“你积攒了这么多的怨气,现在还指望他们来救你?你觉得他们是傻子,还是你自己是傻子?”
李修的话,让李成冷汗直流。
这些事情,他确实都做过。
可……可这些都是帝王心术,是驾驭臣下的手段,李修一个只知道打仗的武夫,他怎么会知道得这么清楚?
就在李成惊疑不定的时候,李修随口报出了一个名字。
“比如说,淮南王。他那个不成器的世子,去年在京城喝花酒,打死了人,被你的人秘密扣在了大理寺的天牢里,至今没放吧?”
“你拿这个当把柄,逼着淮南王每年给你上供三十万两雪花银。这件事,除了你和你的心腹,应该没几个人知道吧?”
“轰!”
这个名字,这个地点,这个数字,就像一道闪电,狠狠地劈在了李成的天灵盖上。
他整个人都僵住了,瞳孔因为极度的震惊而猛地收缩。
他……他怎么会知道?!
这件事,是自己亲自下令,由孙青一手操办的,绝对的机密!
李修一个远在北疆的藩王,他怎么可能知道得如此详细?
李成猛地扭头,看向同样面如死灰的孙青。
孙青此刻已经吓得瘫软在地,身体抖得像筛糠一样,连连摆手,哭喊道:“皇上!奴才没有!奴才对您忠心耿耿,绝不敢背叛您啊!”

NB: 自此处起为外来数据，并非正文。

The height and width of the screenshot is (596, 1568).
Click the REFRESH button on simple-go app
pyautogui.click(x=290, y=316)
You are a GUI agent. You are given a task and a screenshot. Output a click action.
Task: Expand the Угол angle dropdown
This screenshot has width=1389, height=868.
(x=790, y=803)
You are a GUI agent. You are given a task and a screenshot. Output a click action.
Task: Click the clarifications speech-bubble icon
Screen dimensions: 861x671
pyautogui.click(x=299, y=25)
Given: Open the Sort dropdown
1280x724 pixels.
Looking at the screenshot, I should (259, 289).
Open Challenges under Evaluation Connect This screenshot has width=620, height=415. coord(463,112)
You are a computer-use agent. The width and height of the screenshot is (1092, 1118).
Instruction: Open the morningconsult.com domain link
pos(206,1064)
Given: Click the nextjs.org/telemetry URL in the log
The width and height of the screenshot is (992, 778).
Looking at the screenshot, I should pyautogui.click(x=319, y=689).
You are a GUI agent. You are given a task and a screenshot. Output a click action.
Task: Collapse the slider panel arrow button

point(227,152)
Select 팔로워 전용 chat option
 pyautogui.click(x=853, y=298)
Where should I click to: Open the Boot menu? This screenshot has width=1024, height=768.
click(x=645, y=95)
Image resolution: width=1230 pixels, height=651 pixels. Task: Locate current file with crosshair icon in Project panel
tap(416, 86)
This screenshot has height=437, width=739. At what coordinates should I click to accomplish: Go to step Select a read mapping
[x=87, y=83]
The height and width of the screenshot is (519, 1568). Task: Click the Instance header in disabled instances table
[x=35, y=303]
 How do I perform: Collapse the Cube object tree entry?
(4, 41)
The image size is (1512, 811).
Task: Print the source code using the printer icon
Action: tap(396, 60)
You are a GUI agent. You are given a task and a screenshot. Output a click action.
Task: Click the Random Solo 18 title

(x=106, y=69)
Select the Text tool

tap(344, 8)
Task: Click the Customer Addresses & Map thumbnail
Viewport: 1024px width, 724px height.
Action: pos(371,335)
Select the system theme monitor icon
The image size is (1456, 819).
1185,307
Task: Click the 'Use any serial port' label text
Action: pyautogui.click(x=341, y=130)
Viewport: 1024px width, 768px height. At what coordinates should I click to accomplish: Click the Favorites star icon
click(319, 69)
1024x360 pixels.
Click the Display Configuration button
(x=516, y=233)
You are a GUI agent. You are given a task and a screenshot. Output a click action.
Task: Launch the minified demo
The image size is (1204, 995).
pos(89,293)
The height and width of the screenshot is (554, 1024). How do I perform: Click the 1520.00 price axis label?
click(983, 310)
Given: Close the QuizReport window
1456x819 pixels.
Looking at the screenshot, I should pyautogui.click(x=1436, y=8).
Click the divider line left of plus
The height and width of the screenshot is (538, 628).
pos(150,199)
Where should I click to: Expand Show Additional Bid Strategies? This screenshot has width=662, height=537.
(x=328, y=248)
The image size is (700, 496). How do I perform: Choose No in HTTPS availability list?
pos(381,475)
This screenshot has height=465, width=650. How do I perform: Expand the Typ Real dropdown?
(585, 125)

李修看都懒得看他一眼,继续用那种平淡到令人发指的语气,说出了第二个秘密。
“还有,两江总督刘源,去年江南水患,你派钦差去赈灾,结果呢?赈灾的银子没见多少,倒是从刘源手里,‘查抄’出了足足两百万两的‘不义之财’,直接运进了你的内库。”
“这笔钱,户部可没入账吧?你用这笔钱,给你自己修了座万春园,对不对?”
如果说第一个秘密让李成震惊,那这第二个秘密,就让他感到了彻骨的寒意。
这件事,知道的人更少!
连孙青都只知道大概,具体的数额和用处,只有他自己一个人清楚!
李修……他到底是怎么知道的?
李成如遭雷击,面如土色,呆呆地看着李修,嘴巴张了张,却一个字都说不出来。
而孙青等人,更是倒吸了一口凉气,身体抖得如同秋风中的落叶。